13. Events of Default.
(a) Events of Default by COMPANY. COMPANY shall be in default hereunder if any one or more of the following events happen, and COMPANY fails to cure such default within 30 days following written notice from MJNE (or such lesser period of time required under Nevada laws): (i) COMPANY fails to act in accordance to the DOT Rules, local, state or federal law (to the extent the Federal Controlled Substances Act does not conflict with the RTMA); (ii) the filing by COMPANY of a voluntary petition of bankruptcy or a voluntary petition or answer seeking reorganization, rearrangement, or readjustment of its debts, or any relief under any bankruptcy or insolvency act or law, now or hereafter existing, or any agreement by COMPANY indicating consent to, approval of, or acquiescence in, any such petition or proceeding or face involuntary bankruptcy; (iii) the application by COMPANY or the consent or acquiescence of COMPANY in the appointment of a receiver or trustee for all or a substantial part of any of its properties or assets; (iv) the making by COMPANY of a general assignment for the benefit of creditors; (v) the inability of COMPANY or the admission of COMPANY in writing of its inability to pay its debts as they mature; (vi) the filing of an involuntary petition against COMPANY seeking reorganization, rearrangement or readjustment of its debts or for any other relief under any bankruptcy or insolvency act or law, now or hereafter existing, or the involuntary appointment of a receiver or trustee for COMPANY for all or a substantial part of its property or assets, or the issuance of a warrant of attachment, or execution of similar process against a substantial part of the property of COMPANY and the continuance of such for 120 days undismissed or undischarged; or (vii) the failure by COMPANY to perform or comply with any material covenant or agreement in this Agreement.

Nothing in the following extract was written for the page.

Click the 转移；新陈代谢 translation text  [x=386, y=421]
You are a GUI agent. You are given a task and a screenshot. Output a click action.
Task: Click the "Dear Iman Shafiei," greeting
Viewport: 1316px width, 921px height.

(b) Events of Default by MJNE. MJNE shall be in default hereunder if any one or more of the following events happen, and MJNE fails to cure such default within 30 days following written notice from COMPANY (or such lesser period of time required under Nevada laws): (i) MJNE fails to act in accordance the CCB Rules, local, state or federal law (to the extent the Federal Controlled Substances Act does not conflict with the RTMA); (ii) the filing by MJNE of a voluntary petition of bankruptcy or a voluntary petition or answer seeking reorganization, rearrangement, or readjustment of its debts, or any relief under any bankruptcy or insolvency act or law, now or hereafter existing, or any agreement by MJNE indicating consent to, approval of, or acquiescence in, any such petition or proceeding or face involuntary bankruptcy; (iii) the application by MJNE or the consent or acquiescence of MJNE in the appointment of a receiver or trustee for all or a substantial part of any of its properties or assets; (iv) the making by MJNE of a general assignment for the benefit of creditors; (v) the inability of MJNE or the admission of MJNE in writing of its inability to pay its debts as they mature; (vi) the filing of an involuntary petition against MJNE seeking reorganization, rearrangement or readjustment of its debts or for any other relief under any bankruptcy or insolvency act or law, now or hereafter existing, or the involuntary appointment of a receiver or trustee for MJNE for all or a substantial part of its property or assets, or the issuance of a warrant of attachment, or execution of similar process against a substantial part of the property of MJNE and the continuance of such for 120 days undismissed or undischarged; or (vii) the failure by MJNE to perform or comply with any material covenant or agreement in this Agreement.
14. Notices. The Parties acknowledge and agree that any notice required under this Agreement shall be given in writing and shall be delivered personally, via overnight delivery service with tracking, email, or by certified mail, postage prepaid, addressed to the Party for whom intended as follows:
(a) To MKC Development Group, LLC
________________
________________
(b) To MJ Holdings INC
7320 S Rainbow Blvd
Las Vegas, Nevada 89139
Attn: Paris Balaouras
Email: Paris@mjholdingsinc.com
15. Amendment and Modification; Waiver. This Agreement may only be amended, modified, or supplemented by an agreement in writing signed by each party hereto. No waiver by any party of any of the provisions hereof shall be effective unless explicitly set forth in writing and signed by the party so waiving. Except as otherwise set forth in this Agreement, no failure to exercise, or delay in exercising, any rights, remedy, power or privilege arising from this Agreement shall operate or be construed as a waiver thereof; nor shall any single or partial exercise of any right, remedy, power or privilege hereunder preclude any other or further exercise thereof or the exercise of any other right, remedy, power or privilege.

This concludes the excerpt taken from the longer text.